Hun Sen, who called the trial “a must” in an interview published in The Cambodia Daily in January, vacillated between diplomatic obeisance and stark defiance during the year and proclaimed Cambodia capable of judging the Khmer Rouge.

Thanks in part to international pressure on the UN, unofficial talks barely stopped. In December the UN agreed to a mandate to work with Cambodia toward a trial, a gesture widely viewed as the last possible effort to bring justice the aging Khmer Rouge leaders.

One Khmer Rouge leader, Sam Bith, did get convicted and sentenced to life in prison. But it was for his role in the kidnapping and murder of three Western backpackers in 1994. The trial was temporarily suspended because of Sam Bith’s poor health.
There were also signs that Cambodia had begun to reconcile its horrific past. For the first time, a cautiously written school textbook explained the Khmer Rouge, and a controversial map of skulls was dismantled at the Tuol Sleng genocide museum.

Though there were occasional flickers of hope, in 2002 Cambodia remained plagued by poverty, corruption, disease and environmental degradation. Independent forestry monitor Global Witness said the 17 largest logging companies had violated the country’s moratorium on logging, especially in Kompong Thom province. In response, Hun Sen threatened to expel the group for alleged exaggerating.

Malaria, dengue fever and more prosaic illnesses continued to devastate the population, and there was no indication that infant mortality and malnutrition rates were improving.

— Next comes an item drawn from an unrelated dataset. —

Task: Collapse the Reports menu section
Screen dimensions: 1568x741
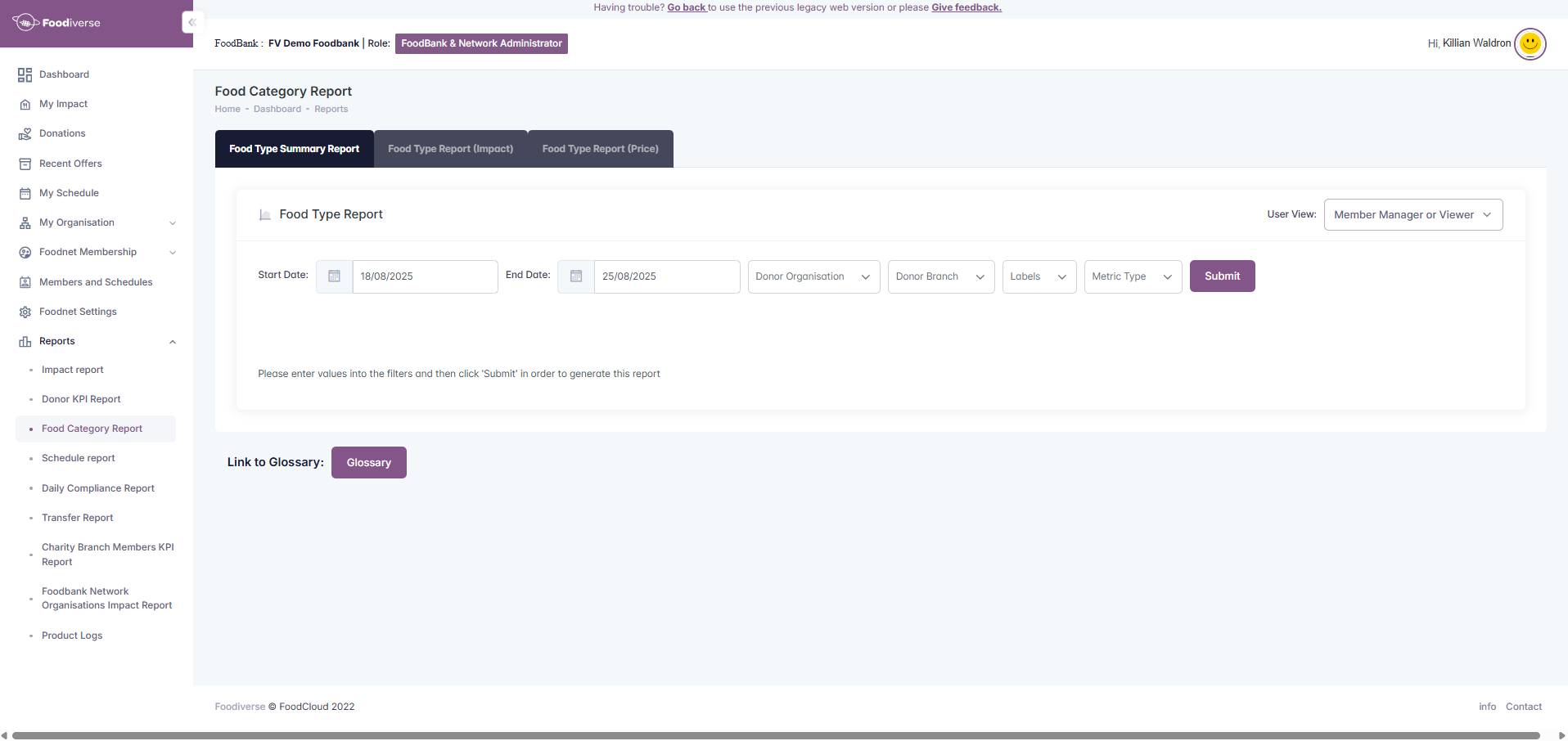Action: tap(173, 342)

The prison population escalated. Drug use, especially of methamphetamines, was up and leprosy remained a threat in several provinces. The HIV/AIDS rate was high and predictions said it would get worse.

Land laws, a corrupt judiciary and deforestation were among the main concerns at a June meeting of international donors whom the government asked for $1.4 billion over three years. Despite what a British representative called “overall disappointing” progress and a growing need for money in Afghanistan and elsewhere, the country was awarded $635 million for one year, more than it had asked. Hun Sen assured the donors an anti-corruption law would be presented to the Assembly by June 2003. It did not happen.

On the international stage, Cambodia kept 905 Montagnards, hill tribe villagers who fled Vietnamese persecution, in Mondolkiri and Ratanakkiri refugee camps until they received asylum status and emigrated to the US state of North Carolina. And the Ministry of Public Works and Transport assumed responsibility for registering ships after several Cambodian-flagged boats were involved in high-profile accidents or found to be smuggling drugs. King Norodom Sihanouk called Cambodia’s a “flag of convenience.”

Weeks after a terrorist bombing killed hundreds at nightclubs on the Indonesian resort island of Bali, Phnom Penh hosted a secure and successful Asean Summit that focused on trade and fighting terrorism.

In 2002, some of the worst drought and flooding in recent memory did $33 million in damage.

Jose Carreras, one of the world- famous Three Tenors, gave a December concert at Angkor Wat accompanied by hundreds of monks, dancers and the Singapore orchestra. Tickets for the black-tie affair cost between $500 and $1,500 and included a cod dinner.